Monday 19 October - Manon
Natalie Dessay – Manon
Rolando Villazon – Le Chevalier Des Grieux
Samuel Ramey – Le Comte Des Grieux
Manuel Lanza – Lescaut
Francisco Vas – Guillot de Morfontaine
Didier Henry – De Brétigny
Cristina Obregón – Pousette
Marisa Martins – Javotte
Anna Tobella – Rosette
Conductor – Victor Pablo Pèrez
Director – David McVicar
Gran Teatre del Liceu Orchestra and Chorus
2007 2hrs 25’
Manon is Massenet’s most successful opera. In contrast to his previous operas it is written in a lighter style, which includes spoken dialogue.
It was first performed in 1884 at the Opéra-Comique in Paris where it remained continuously in the repertoire until the 1950s.
Some of the opera was composed in the rooms of Abbé Prévost, the author of the novel upon which the opera is based.
Puccini’s Manon Lescaut was written nine years later, and has been speculated that part of his desire to write an opera on the same source was the success of Massenet’s opera.
This David McVicar production filmed in Barcelona is the same one that New Zealand Opera presented here a few years ago.

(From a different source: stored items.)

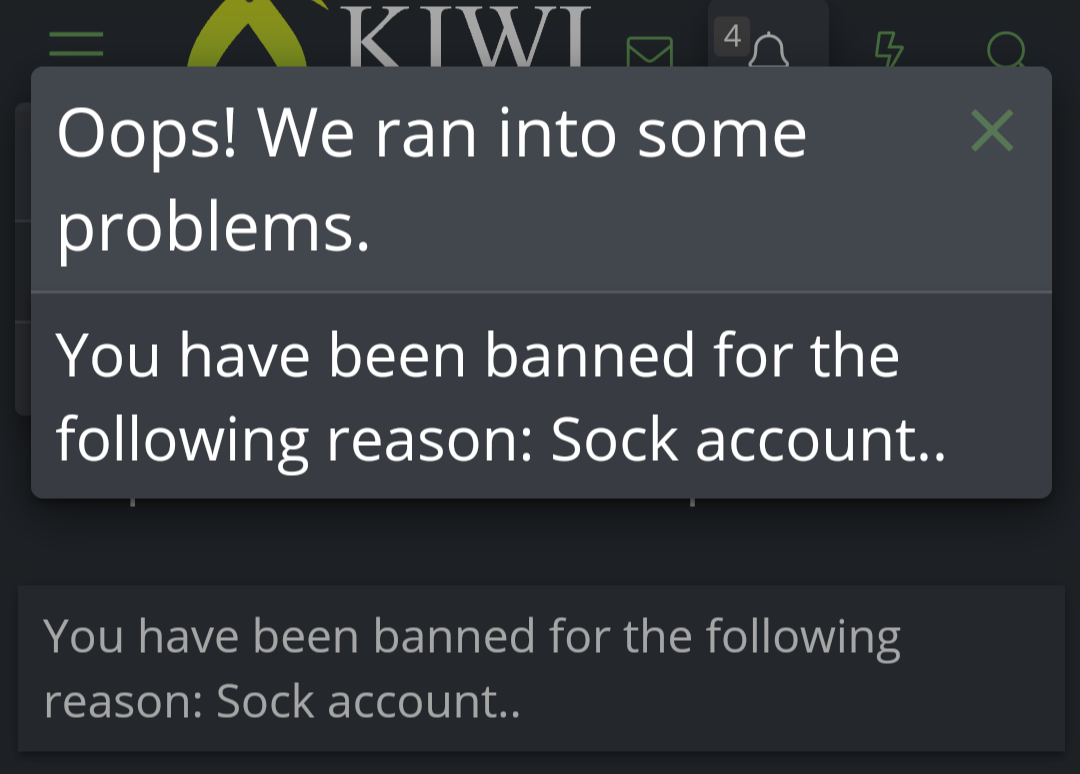This screenshot has width=1080, height=774.
Task: Open search with the magnifier icon
Action: tap(1006, 50)
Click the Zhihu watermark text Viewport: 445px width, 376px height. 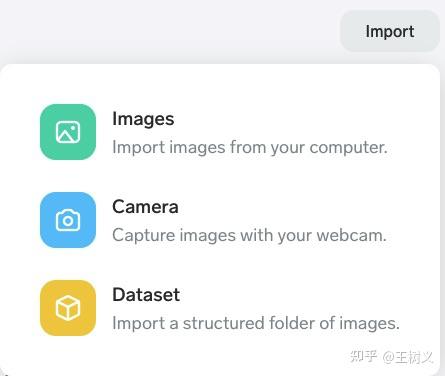[392, 357]
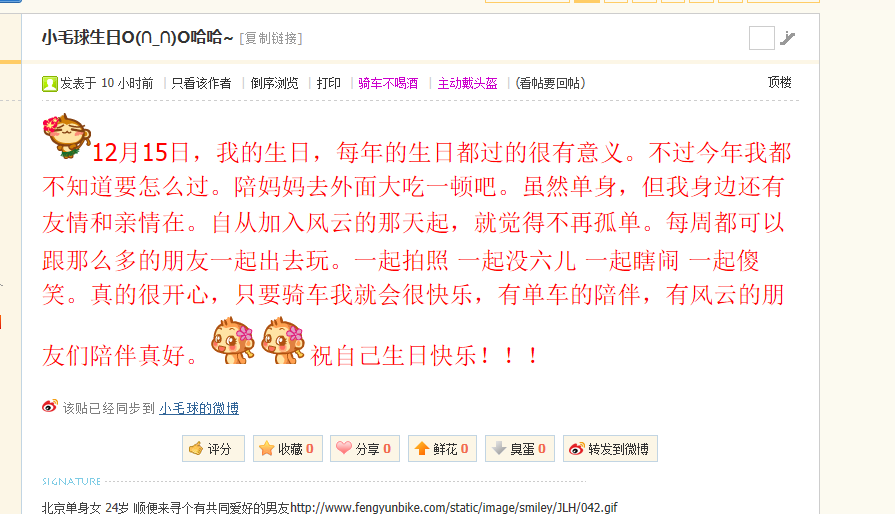895x514 pixels.
Task: Show only this author's posts 只看该作者
Action: tap(201, 83)
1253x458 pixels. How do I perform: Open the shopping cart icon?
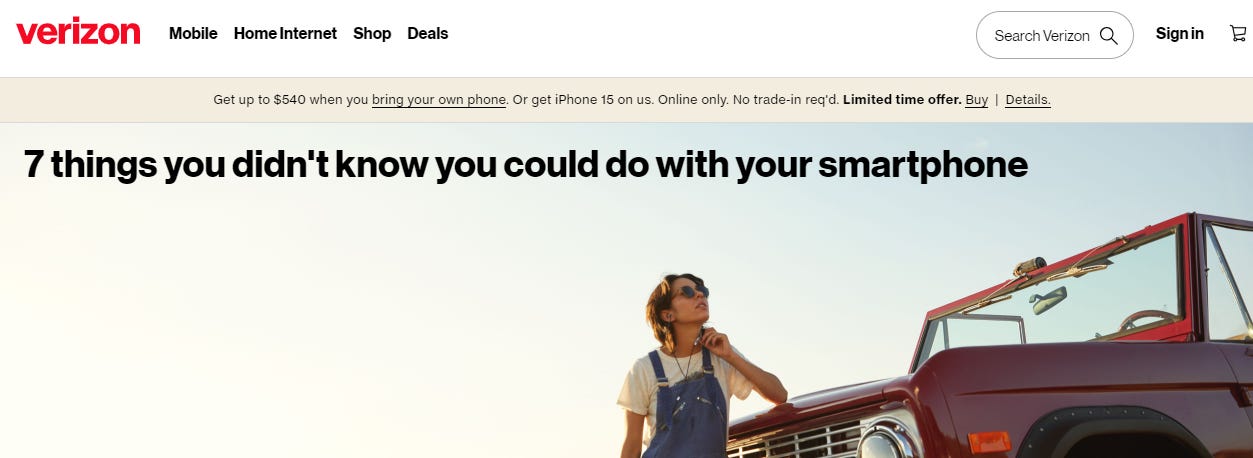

Act One – It is 1720. Outside an inn at Amiens the crowd is waiting for the coach to arrive. Among the crowd are De Brétigny, the rich banker de Morfontaine and
Lescaut, who is waiting for his cousin due to arrive on the coach. Manon arrives and after greeting her Lescaut leaves her to gamble and drink. Guillot see her and arranges to abduct her. Lescaut reappears and ends Guillot away. Des Grieux, a young student appears having missed his coach. He too spies Manon and she him. They immediately fall in love. After some hesitation she agrees to his proposal that they run away together and the steal Guillot’s coach.
Act Two – Manon and Des Grieux are now living together but in poverty. Lescaut arrives with De Brétigny, disguised as a guardsman. While Des Grieux tries to allay Lescaut’s concerns about he and Manon living together by assuring her cousin that he intends to marry her De Brétigny is tempting Manon to leave Des Grieux for a life of luxury. She gives in. When Des Grieux goes out to post a letter to his father she sings fondly of their humble dwelling. On his return he tells her of his daydream of them living in paradise. He is interrupted by a knock at the door. Manon knows it is De Brétigny and Lescaut who have returned to abduct Des Grieux and she does nothing to stop it.

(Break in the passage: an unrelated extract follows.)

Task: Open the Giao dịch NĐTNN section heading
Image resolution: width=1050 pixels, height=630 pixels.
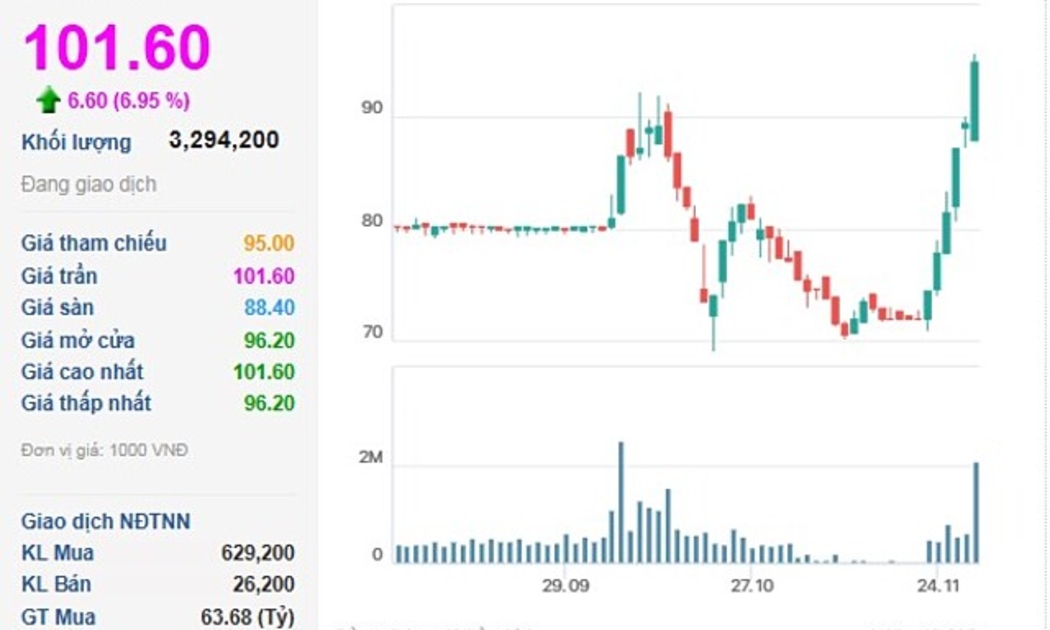Action: [105, 521]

Act Three – On the Cours-de-la-Reine by the Seine Manon is enjoying the attention of the crowd with De Brétigny. Des Grieux’s father appears and tells De Brétigny that his son is about to take Holy Orders and that he will be preaching that evening at St-Suplice. Distracted by thoughts of Des Grieux Manon takes no interest in the expensive divertissement that De Brétigny has arranged for her.
The scene shifts to St-Suplice where Des Grieux has just finished preaching. He is congratulated by his father. After his father leaves he reveals that he is still haunted by Manon and goes in to the church to pray. Manon enters and his resolve goes and they run away again.
Act Four – In an illegal gambling den Des Grieux and Manon find Lescaut and Guillot. Manon is once again attracted by the wealth on display and she and Lescaut encourage Des Grieux to gamble. When he beats Guillot they argue and Guillot leaves to fetch the police. Lescaut escapes but Des Grieux and Manon are arrested for cheating.
Act Five – Manon is about to be deported to America. She has been convicted of being a prostitute. On the road to Le Havre Des Grieux, who has been freed and Lescaut bribe the guards to leave Des Grieux and Manon together. Des Griuex tries to convince her to run away but she is too weak and dies in his arms.